Data shown
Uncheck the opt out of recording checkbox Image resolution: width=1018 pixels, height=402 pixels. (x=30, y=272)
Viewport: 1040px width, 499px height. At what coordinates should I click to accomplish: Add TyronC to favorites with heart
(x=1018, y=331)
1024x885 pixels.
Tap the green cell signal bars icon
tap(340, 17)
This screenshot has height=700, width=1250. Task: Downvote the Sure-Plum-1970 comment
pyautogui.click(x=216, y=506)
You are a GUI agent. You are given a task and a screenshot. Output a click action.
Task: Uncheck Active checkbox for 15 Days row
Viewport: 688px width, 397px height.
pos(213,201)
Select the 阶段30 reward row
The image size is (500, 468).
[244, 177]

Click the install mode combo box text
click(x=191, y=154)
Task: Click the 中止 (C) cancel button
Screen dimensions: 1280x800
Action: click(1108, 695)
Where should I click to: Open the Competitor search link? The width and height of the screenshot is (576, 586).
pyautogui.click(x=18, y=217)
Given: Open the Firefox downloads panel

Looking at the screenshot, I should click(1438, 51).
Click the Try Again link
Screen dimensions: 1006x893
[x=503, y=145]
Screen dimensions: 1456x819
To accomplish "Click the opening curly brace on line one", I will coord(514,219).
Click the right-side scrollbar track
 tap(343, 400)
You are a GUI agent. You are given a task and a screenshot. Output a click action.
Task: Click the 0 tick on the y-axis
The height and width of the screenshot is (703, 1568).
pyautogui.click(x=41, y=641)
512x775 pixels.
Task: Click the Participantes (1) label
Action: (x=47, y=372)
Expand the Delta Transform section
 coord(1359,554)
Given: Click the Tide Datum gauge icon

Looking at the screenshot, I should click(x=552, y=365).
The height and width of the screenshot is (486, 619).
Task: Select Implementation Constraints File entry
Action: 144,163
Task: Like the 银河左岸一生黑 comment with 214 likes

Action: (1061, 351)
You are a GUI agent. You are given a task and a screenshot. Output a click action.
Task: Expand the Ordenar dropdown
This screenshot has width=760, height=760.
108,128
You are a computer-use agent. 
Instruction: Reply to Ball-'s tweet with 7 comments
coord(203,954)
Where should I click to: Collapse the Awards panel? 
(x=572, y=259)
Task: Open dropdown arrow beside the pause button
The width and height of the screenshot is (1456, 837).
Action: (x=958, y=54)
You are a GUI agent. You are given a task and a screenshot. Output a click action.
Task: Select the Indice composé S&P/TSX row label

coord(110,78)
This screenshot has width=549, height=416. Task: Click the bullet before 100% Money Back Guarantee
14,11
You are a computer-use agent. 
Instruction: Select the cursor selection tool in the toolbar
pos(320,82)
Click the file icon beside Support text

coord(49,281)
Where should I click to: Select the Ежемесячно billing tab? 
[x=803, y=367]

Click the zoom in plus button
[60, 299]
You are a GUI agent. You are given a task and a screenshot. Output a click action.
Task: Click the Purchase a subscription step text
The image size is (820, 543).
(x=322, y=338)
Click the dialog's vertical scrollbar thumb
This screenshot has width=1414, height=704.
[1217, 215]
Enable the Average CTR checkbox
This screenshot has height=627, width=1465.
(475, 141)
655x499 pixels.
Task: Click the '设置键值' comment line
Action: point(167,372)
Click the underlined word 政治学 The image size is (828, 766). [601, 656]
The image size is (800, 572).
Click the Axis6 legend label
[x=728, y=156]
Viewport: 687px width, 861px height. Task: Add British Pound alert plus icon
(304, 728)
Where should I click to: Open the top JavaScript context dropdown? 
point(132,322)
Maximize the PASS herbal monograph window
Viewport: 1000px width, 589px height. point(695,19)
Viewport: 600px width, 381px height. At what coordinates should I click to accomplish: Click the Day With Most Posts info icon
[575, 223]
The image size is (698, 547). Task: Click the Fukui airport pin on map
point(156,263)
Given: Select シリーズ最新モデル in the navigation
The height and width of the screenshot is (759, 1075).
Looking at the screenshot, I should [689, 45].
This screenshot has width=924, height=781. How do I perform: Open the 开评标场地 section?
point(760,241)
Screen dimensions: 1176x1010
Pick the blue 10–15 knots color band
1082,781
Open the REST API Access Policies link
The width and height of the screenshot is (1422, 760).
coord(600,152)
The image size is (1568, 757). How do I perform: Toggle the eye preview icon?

What needs to be done
Scan the data for the string "Uncheck" and copy each line in which it occurs.

Exercise response
Uncheck the opt out of recording checkbox Image resolution: width=1018 pixels, height=402 pixels. (x=30, y=272)
Task: Uncheck Active checkbox for 15 Days row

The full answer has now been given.